## Prompt
Exactly the lines from the one that contains "Intranet (923, 13)" through the end of the material below are to be output, the first and last included.

## Raw data
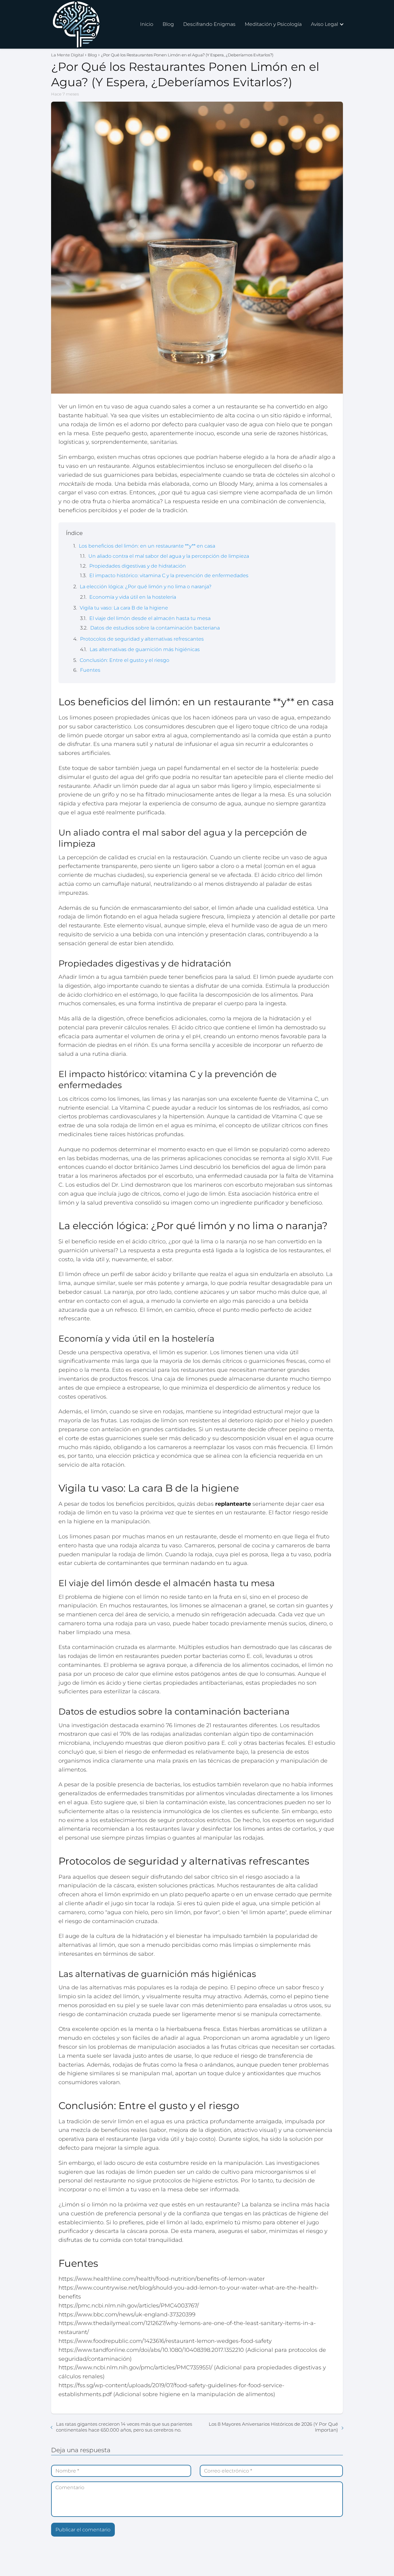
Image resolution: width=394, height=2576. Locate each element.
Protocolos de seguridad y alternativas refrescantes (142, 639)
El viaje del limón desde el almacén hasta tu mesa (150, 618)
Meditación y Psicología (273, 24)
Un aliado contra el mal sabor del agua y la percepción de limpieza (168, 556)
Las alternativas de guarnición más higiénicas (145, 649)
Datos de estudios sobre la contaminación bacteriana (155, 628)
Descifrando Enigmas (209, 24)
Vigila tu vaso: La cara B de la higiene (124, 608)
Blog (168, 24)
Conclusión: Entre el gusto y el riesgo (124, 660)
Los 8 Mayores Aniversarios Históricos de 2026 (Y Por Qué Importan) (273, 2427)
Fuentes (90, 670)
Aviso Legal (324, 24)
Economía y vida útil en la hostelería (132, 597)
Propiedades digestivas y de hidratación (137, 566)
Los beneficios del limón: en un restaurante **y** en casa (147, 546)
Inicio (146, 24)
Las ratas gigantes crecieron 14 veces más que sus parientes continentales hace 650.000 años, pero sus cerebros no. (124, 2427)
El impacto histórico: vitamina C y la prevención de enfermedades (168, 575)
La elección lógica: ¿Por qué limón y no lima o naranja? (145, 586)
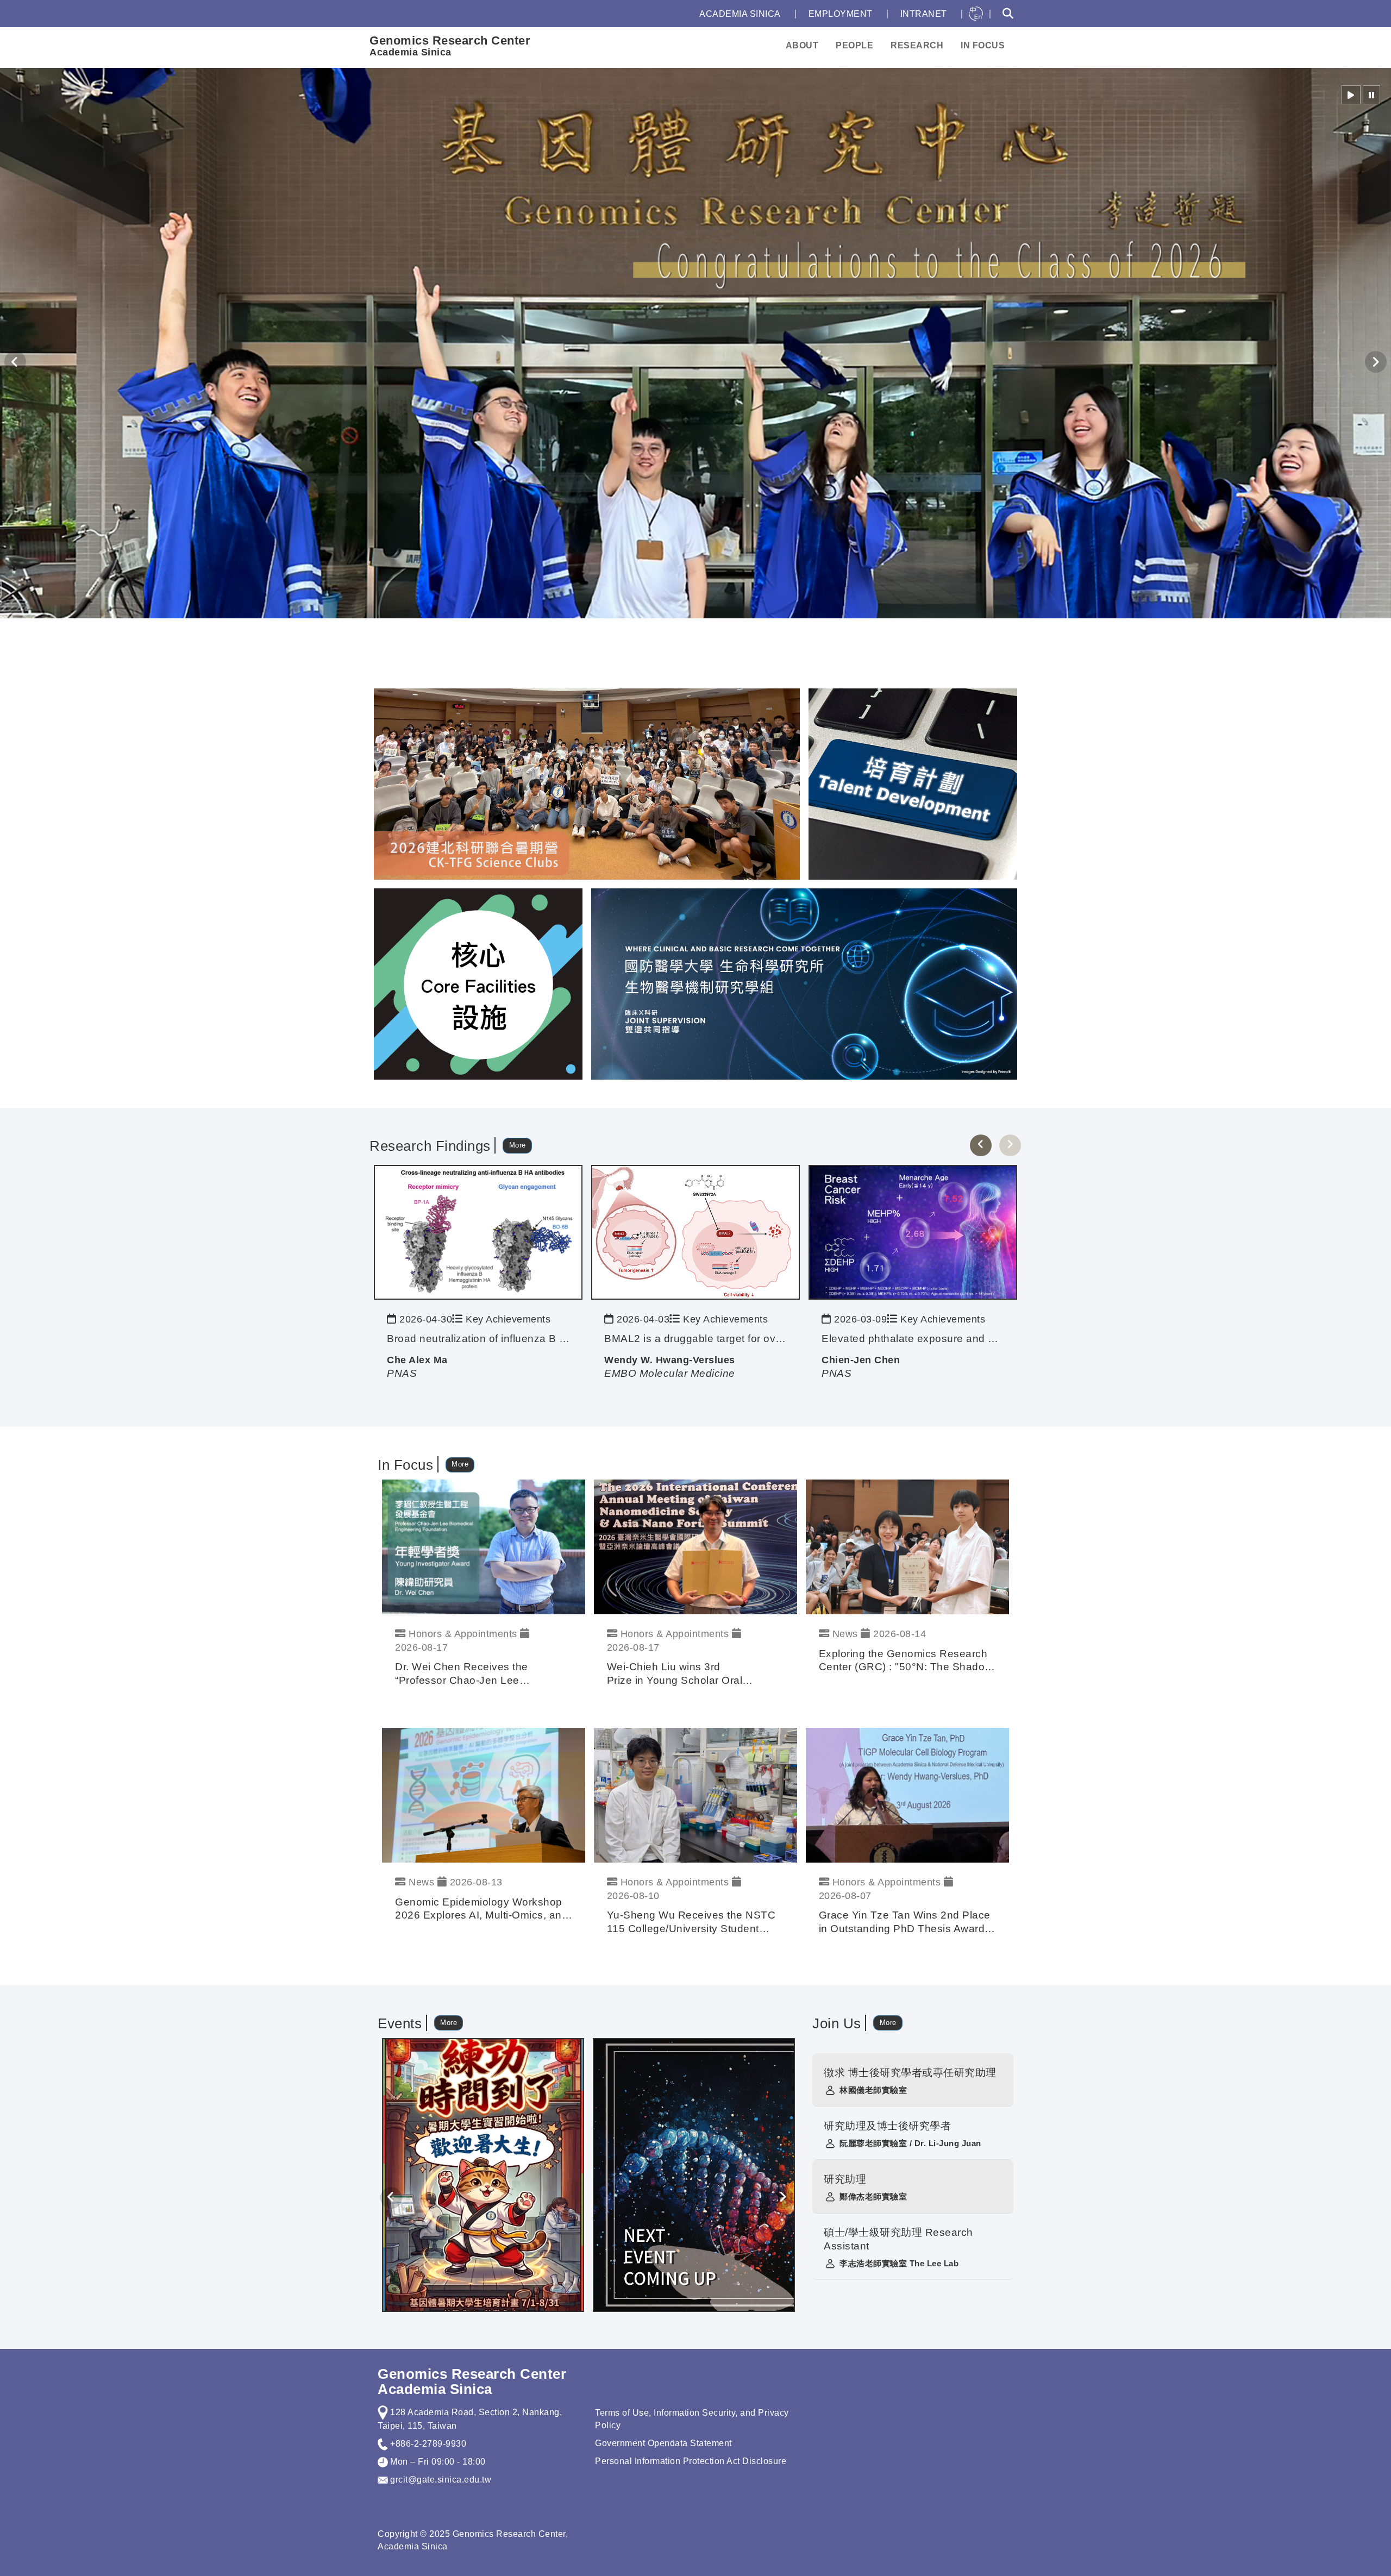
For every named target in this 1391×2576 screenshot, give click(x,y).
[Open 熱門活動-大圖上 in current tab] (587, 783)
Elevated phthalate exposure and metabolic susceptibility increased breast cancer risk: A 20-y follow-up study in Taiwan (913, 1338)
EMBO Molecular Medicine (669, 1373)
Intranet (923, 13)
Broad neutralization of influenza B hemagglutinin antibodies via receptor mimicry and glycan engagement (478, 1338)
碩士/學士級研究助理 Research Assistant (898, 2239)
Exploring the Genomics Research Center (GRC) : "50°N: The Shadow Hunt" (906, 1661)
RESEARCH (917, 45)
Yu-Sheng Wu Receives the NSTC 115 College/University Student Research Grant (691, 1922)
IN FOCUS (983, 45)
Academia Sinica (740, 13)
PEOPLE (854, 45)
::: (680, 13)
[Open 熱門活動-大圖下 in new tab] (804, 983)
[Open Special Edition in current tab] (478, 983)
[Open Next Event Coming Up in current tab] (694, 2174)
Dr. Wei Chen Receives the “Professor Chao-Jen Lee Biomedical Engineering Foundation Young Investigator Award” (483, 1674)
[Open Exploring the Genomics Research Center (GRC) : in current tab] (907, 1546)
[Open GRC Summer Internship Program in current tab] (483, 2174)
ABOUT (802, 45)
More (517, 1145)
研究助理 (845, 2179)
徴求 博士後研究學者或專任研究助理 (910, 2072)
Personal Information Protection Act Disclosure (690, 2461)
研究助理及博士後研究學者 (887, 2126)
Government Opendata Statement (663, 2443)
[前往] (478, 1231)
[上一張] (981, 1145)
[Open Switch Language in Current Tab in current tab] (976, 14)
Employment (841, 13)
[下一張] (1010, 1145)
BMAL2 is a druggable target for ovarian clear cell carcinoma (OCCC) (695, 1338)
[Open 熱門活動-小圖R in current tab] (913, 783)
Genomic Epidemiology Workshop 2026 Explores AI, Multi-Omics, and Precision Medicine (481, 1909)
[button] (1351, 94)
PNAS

## Answer to this problem
Intranet (923, 13)
Broad neutralization of influenza B hemagglutinin antibodies via receptor mimicry and glycan engagement (478, 1338)
碩士/學士級研究助理 Research Assistant (898, 2239)
Exploring the Genomics Research Center (GRC) : "50°N: The Shadow Hunt" (906, 1661)
RESEARCH (917, 45)
Yu-Sheng Wu Receives the NSTC 115 College/University Student Research Grant (691, 1922)
IN FOCUS (983, 45)
Academia Sinica (740, 13)
PEOPLE (854, 45)
::: (680, 13)
[Open 熱門活動-大圖下 in new tab] (804, 983)
[Open Special Edition in current tab] (478, 983)
[Open Next Event Coming Up in current tab] (694, 2174)
Dr. Wei Chen Receives the “Professor Chao-Jen Lee Biomedical Engineering Foundation Young Investigator Award” (483, 1674)
[Open Exploring the Genomics Research Center (GRC) : in current tab] (907, 1546)
[Open GRC Summer Internship Program in current tab] (483, 2174)
ABOUT (802, 45)
More (517, 1145)
研究助理 (845, 2179)
徴求 博士後研究學者或專任研究助理 (910, 2072)
Personal Information Protection Act Disclosure (690, 2461)
研究助理及博士後研究學者 (887, 2126)
Government Opendata Statement (663, 2443)
[前往] (478, 1231)
[上一張] (981, 1145)
[Open Switch Language in Current Tab in current tab] (976, 14)
Employment (841, 13)
[下一張] (1010, 1145)
BMAL2 is a druggable target for ovarian clear cell carcinoma (OCCC) (695, 1338)
[Open 熱門活動-小圖R in current tab] (913, 783)
Genomic Epidemiology Workshop 2026 Explores AI, Multi-Omics, and Precision Medicine (481, 1909)
[button] (1351, 94)
PNAS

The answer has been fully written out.